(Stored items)
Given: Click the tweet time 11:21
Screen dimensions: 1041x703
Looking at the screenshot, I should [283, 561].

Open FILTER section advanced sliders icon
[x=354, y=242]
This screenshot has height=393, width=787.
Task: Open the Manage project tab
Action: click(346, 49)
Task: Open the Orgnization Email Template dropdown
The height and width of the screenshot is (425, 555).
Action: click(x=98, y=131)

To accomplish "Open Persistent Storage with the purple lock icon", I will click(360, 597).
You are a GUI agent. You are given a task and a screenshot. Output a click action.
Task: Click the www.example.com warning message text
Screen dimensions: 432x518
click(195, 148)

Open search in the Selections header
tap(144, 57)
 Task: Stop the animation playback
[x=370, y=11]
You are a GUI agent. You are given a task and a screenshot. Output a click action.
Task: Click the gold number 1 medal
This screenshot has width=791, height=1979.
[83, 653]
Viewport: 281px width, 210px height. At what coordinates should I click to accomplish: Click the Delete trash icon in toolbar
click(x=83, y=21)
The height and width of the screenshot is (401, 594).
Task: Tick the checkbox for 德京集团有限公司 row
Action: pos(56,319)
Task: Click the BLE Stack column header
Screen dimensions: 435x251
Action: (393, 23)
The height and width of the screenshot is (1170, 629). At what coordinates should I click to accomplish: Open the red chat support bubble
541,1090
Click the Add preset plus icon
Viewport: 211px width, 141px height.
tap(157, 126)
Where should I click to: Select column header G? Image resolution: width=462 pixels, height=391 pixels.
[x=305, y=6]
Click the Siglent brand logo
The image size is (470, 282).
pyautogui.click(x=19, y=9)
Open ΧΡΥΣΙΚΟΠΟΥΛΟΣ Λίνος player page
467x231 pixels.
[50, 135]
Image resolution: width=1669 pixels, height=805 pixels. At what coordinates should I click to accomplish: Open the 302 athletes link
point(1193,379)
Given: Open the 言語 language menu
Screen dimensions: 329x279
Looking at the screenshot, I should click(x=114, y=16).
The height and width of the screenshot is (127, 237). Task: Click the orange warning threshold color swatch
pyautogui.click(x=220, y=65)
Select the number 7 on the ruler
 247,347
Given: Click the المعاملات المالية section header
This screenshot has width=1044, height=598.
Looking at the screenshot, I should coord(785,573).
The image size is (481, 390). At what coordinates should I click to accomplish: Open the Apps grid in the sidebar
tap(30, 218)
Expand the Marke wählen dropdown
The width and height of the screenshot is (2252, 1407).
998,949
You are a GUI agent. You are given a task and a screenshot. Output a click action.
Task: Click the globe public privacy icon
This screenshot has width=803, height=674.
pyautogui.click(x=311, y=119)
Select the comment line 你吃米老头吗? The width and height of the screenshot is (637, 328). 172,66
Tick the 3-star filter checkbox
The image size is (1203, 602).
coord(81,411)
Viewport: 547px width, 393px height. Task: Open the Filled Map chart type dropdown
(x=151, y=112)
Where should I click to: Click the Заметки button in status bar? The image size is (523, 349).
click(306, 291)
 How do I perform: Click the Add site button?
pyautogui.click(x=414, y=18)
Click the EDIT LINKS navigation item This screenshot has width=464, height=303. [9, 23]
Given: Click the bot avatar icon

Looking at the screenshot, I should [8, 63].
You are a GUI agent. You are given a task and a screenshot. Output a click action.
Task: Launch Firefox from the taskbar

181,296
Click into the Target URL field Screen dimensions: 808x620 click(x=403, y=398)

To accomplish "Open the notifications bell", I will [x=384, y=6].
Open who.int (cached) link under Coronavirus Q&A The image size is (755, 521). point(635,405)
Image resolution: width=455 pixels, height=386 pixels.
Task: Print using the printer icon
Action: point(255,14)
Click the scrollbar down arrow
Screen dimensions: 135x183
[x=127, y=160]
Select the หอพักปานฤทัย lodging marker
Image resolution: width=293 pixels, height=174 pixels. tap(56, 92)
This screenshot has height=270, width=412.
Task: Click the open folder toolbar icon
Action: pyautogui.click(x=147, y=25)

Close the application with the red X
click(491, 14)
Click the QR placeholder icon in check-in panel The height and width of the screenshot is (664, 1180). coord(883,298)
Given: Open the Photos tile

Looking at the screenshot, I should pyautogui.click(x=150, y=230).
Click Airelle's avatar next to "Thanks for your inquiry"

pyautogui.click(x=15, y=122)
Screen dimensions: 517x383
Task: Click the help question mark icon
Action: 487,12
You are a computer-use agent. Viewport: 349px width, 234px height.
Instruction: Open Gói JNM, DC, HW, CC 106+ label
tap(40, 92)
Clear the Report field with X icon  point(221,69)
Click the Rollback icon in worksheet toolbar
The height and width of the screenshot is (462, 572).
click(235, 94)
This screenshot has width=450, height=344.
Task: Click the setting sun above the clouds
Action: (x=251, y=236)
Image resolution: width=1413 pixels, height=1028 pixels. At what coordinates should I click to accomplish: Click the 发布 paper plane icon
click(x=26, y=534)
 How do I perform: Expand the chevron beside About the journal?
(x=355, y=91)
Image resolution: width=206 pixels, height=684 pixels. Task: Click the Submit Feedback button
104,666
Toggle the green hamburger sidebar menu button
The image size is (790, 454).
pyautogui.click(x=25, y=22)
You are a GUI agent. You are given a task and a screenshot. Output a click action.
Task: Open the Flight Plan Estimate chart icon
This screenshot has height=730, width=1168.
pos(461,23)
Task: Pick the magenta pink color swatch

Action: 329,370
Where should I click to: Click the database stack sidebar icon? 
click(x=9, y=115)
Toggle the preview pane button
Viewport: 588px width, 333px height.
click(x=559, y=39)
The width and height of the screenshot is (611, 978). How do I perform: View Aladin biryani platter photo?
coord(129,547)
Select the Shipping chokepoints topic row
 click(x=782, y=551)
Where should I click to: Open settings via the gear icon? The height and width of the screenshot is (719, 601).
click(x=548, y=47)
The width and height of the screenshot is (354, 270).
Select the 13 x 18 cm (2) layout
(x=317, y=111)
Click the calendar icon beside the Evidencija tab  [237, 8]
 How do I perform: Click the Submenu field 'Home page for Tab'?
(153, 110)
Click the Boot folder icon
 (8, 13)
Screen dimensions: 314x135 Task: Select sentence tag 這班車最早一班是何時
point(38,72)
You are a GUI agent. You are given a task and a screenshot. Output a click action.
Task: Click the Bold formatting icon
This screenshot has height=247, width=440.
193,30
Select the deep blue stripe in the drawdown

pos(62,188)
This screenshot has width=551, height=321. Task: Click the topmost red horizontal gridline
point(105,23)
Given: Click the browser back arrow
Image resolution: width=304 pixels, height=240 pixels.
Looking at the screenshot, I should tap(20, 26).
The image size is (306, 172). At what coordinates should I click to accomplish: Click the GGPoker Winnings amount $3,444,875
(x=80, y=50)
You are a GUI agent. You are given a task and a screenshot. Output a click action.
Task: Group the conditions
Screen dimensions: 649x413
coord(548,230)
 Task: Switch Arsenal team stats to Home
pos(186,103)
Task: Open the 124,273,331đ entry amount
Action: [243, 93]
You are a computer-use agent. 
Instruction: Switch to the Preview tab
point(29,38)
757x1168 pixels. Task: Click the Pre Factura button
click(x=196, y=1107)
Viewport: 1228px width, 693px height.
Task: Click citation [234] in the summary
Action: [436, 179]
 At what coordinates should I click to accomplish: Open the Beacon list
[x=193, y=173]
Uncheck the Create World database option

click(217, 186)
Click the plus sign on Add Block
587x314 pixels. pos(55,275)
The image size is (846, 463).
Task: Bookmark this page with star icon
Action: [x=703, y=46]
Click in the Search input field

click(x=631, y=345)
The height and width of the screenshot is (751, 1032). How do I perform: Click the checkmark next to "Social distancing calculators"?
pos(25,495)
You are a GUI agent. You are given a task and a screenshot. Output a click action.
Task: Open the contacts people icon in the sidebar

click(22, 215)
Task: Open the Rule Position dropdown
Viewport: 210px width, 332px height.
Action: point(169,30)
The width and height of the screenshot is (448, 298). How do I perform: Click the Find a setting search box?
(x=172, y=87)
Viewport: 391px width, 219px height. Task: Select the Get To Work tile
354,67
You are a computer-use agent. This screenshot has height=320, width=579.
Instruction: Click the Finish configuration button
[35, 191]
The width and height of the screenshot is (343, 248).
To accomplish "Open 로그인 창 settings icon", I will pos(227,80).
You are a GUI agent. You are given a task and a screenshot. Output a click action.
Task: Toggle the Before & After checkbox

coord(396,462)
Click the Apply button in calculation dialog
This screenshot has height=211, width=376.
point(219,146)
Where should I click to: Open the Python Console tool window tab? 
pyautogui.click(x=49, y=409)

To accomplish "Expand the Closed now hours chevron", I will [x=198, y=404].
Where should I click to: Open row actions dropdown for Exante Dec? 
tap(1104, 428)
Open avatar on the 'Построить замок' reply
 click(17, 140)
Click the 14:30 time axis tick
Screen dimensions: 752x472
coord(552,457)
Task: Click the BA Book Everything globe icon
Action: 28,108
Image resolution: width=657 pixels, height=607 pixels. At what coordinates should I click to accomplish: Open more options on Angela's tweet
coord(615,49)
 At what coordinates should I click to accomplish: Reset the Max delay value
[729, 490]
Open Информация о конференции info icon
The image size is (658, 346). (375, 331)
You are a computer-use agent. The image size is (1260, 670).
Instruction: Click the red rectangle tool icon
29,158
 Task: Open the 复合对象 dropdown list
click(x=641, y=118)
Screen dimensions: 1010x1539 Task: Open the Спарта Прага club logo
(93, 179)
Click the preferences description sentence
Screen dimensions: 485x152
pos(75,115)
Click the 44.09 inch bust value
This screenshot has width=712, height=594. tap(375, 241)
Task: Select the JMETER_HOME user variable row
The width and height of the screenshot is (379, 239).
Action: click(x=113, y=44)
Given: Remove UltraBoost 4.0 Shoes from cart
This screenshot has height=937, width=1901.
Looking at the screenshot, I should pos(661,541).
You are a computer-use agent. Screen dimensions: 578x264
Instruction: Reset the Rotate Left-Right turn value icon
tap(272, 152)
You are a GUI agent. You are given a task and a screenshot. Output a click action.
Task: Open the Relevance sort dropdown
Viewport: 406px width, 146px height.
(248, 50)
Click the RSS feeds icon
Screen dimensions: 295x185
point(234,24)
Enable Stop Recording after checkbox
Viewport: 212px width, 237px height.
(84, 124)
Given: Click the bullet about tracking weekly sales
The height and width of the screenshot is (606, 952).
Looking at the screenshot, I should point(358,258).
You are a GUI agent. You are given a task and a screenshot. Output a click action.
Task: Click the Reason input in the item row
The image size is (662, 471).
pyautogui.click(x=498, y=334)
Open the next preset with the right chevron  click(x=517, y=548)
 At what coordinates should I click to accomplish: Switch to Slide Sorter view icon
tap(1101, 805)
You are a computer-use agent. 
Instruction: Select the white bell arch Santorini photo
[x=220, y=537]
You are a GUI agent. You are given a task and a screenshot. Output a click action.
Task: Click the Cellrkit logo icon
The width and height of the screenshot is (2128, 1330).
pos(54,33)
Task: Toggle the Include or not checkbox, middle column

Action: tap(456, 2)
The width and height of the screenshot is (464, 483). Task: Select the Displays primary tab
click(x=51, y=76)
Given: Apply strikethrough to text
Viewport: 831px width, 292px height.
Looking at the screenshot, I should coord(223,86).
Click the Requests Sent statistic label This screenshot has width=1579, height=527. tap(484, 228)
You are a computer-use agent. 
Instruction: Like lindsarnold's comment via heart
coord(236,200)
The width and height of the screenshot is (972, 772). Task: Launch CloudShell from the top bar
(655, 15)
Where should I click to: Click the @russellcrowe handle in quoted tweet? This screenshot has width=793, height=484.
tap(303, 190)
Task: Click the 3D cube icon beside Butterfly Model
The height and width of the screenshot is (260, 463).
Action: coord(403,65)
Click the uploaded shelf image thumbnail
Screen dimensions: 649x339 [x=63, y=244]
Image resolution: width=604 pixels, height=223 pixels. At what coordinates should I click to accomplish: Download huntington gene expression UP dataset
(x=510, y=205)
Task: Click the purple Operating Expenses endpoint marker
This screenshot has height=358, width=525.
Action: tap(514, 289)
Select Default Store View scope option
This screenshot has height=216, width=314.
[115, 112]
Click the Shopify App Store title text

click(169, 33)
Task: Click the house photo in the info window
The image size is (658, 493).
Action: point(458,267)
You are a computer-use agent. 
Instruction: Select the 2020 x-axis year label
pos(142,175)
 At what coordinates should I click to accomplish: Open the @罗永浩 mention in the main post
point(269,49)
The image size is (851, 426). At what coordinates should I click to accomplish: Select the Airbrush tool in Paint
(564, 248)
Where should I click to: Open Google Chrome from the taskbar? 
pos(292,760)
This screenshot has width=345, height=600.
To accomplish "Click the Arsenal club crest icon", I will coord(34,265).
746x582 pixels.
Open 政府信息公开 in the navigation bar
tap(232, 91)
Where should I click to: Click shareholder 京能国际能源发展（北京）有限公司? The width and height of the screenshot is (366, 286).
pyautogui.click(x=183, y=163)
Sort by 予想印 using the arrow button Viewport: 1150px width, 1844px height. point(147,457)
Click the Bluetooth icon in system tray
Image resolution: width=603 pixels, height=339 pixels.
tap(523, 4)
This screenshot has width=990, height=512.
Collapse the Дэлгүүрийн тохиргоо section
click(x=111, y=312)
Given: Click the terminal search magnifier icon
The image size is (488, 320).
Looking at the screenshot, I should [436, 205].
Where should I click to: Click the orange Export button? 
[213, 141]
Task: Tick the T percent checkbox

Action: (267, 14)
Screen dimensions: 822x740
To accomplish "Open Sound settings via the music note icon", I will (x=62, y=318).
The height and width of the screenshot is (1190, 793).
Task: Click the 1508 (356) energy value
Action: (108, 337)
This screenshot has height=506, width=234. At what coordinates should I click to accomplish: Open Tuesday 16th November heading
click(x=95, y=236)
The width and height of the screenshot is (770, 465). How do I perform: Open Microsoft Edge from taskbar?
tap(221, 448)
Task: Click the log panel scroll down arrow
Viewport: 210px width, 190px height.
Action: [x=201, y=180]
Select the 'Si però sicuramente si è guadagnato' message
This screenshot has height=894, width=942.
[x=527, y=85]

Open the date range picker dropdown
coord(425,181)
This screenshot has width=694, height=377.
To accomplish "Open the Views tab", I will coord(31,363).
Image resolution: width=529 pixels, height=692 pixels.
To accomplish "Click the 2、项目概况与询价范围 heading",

● WORK REQUIRED: Go through the records line by line and count those containing the string "time". Give only the total.

● ANSWER: 2